Philosophers emerge in time and space and so has Prof. Kwasi Wiredu of Ghana. Wiredu remains one of the most renowned and prolific African philosophy pioneers to date alongside others such as Mogobe Ramose, Paulin J. Hountondji, Odera Oruka, V.Y. Mudimbe and so on.

Wiredu and my father Odera Oruka first met through their work when Wiredu came across Oruka’s article on “Philosophy and other disciplines” in 1974 in the first issue of “Thought and Practice”.

Around the same time Wiredu’s article on “What is philosophy?” appeared in Universitas.

Soon Wiredu’s article “Truth as Opinion” came to the surface. In this article, Wiredu argued that Truth is nothing categorically other than opinion. Oruka immediately wrote a response to this under the title “Truth and Belief” which was published in 1975 in Universitas.

Oruka’s contention was that if truth were opinion, discourse would be vitiated by subjectivity and consequently, anarchy and chaos.

Anybody would believe whatever caught their fancy and all beliefs or opinions would have the same standing in so far as they would all be true damn any incompatibilities.

Wiredu responded the following year with an article titled “On behalf of opinion”, Wiredu argued that not just any opinion is truth.

Truth is only that opinion in which something is judged to be warranted.
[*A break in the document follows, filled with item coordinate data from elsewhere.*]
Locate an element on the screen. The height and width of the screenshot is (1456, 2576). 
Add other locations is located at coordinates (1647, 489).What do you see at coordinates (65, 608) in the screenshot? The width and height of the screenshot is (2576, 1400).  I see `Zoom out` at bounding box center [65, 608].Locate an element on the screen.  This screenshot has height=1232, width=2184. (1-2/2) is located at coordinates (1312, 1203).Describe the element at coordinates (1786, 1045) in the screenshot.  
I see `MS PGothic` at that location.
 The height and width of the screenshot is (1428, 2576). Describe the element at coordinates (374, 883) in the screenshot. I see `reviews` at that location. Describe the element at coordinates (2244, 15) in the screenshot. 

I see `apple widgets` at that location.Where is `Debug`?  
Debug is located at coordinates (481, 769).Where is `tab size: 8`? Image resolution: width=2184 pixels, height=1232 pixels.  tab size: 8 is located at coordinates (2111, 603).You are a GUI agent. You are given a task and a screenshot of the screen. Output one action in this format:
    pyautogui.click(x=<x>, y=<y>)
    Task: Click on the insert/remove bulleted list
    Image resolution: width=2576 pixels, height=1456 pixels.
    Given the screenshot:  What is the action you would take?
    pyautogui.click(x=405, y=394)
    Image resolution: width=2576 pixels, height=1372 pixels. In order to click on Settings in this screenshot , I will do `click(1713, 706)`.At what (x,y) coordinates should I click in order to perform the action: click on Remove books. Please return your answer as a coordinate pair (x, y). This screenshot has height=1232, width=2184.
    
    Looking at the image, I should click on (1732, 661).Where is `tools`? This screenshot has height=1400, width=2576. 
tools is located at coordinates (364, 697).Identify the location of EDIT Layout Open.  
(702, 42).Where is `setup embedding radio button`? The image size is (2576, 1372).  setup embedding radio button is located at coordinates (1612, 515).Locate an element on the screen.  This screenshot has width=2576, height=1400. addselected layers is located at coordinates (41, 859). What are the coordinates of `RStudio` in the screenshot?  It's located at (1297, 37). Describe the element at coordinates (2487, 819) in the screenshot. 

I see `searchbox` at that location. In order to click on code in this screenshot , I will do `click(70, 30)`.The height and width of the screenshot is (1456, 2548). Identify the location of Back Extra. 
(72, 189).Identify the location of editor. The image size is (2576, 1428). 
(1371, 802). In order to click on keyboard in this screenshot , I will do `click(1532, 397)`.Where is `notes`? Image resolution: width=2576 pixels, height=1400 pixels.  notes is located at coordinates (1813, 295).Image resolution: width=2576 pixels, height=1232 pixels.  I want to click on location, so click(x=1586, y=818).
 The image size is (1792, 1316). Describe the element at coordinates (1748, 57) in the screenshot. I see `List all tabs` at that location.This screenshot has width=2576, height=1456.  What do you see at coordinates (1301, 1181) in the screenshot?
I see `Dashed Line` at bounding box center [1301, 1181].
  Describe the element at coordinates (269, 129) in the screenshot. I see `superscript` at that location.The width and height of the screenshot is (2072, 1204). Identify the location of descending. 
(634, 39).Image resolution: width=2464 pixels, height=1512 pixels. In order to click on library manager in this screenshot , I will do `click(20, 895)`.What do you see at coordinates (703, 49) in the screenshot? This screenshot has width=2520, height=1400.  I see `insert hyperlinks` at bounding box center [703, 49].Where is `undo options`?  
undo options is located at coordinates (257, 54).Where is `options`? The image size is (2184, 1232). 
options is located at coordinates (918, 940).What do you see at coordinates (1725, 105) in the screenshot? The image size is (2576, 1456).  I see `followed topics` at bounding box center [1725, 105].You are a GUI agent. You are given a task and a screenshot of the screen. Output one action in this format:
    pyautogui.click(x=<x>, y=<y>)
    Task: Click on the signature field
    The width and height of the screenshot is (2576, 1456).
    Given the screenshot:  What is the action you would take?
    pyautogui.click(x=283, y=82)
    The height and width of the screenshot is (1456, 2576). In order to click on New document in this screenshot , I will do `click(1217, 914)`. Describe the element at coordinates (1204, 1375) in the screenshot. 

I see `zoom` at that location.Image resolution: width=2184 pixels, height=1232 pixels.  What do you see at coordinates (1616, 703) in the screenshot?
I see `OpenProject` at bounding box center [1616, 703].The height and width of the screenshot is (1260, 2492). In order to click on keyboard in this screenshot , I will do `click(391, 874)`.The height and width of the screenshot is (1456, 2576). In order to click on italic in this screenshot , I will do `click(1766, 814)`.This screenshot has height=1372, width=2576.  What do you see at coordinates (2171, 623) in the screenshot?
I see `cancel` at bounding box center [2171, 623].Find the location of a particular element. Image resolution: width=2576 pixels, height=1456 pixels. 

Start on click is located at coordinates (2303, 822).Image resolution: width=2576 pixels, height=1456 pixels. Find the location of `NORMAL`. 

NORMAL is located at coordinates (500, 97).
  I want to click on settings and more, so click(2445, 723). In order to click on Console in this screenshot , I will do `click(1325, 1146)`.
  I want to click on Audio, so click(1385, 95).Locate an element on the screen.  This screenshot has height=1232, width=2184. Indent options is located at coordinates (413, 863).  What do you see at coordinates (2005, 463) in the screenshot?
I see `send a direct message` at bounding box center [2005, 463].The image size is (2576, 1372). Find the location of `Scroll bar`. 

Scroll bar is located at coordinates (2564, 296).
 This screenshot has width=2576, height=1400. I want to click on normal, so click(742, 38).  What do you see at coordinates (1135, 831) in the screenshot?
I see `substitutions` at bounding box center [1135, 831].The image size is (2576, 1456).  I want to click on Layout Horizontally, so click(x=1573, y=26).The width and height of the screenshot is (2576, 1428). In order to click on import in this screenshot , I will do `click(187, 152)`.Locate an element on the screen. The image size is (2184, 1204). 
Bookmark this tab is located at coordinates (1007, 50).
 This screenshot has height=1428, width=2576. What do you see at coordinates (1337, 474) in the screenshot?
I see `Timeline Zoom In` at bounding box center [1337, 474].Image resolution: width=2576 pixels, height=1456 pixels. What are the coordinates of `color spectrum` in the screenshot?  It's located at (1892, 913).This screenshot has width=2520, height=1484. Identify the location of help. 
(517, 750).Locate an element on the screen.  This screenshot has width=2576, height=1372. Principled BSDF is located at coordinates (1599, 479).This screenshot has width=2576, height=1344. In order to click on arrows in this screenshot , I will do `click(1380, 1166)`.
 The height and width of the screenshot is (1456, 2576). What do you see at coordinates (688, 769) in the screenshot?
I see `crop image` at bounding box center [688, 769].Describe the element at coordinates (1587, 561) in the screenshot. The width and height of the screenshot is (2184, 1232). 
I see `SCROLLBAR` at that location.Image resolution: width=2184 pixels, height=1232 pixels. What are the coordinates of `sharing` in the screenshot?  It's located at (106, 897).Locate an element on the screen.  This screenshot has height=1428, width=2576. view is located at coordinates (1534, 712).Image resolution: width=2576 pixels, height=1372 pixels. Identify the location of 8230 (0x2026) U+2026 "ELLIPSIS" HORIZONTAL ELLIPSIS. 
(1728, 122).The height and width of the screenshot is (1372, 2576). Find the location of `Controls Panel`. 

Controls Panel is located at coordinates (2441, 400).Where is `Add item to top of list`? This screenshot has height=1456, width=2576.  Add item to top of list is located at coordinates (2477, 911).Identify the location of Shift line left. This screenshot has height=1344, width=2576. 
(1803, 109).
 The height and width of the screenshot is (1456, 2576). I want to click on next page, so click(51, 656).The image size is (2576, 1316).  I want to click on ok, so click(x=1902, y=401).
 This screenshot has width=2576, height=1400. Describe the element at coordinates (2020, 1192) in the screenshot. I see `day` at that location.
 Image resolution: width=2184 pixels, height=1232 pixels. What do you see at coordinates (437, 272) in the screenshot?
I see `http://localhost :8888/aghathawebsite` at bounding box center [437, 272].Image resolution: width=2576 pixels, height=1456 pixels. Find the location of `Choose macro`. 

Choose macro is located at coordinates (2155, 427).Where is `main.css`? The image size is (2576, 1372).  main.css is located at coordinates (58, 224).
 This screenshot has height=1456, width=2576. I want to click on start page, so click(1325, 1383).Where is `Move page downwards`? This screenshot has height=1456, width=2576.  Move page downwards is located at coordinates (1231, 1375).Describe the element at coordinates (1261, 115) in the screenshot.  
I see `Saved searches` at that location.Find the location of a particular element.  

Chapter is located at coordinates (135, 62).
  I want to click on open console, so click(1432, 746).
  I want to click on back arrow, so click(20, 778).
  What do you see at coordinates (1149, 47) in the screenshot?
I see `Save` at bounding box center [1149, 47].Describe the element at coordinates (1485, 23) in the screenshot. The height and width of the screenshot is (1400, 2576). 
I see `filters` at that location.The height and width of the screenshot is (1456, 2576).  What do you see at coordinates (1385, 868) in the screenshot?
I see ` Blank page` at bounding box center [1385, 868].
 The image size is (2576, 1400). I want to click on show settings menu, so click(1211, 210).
In the normal case it is rational inquiry that provides that warrant.

Wiredu pointed out further that it is because the canons of rational inquiry are humanly universal that human discourse need not degenerate into subjectivity, anarchy or relativistic chaos.

Perhaps in an ‘objectivist’ train of thought one might simply have argued that a proposition true in all possible worlds cannot be one which is affirmed or accepted in all possible worlds since some possible worlds will not contain any cognitive beings in the first place.

When my father OderaOruka passed on in 1995, Wiredu in his typical fashion invoked an Akan funeral dirge which says “what human beings want is what death also wants and we must live” and if I may translate to my own mother tongue of Luo “gima dhano duaro ema tho be duaro, to ngima nyaka dhi nyime”.

Wiredu has through his contributions to African philosophy repeatedly demonstrated the core role that culture and more so the Akan culture has in philosophizing for even as NgugiwaThiong’o once challenged me in a paper he sent me titled ” Rurimina karamu” which in Kikuyu means the tongue and the pen,it was a challenge to philosophers to philosophize in their own mother tongues. Ali Mazrui tells us in his article

‘The Written word and Collective identity’, which Africa must have had great philosophers trying out new ideas,much of which seems to be lost and we rely on oral tradition.

But oral tradition tends overwhelmingly to be the transmission of consensus rather than heresy of accepted ideas rather than innovative intellectual heresies.

The responsibility to ponder further on the works of Kwasi Wiredu, V.Y. Mudimbe, Odera Oruka, Paulin J. Hountondji, Mogobe Ramose and so on remains on young African and Africanist scholars of the 21st century.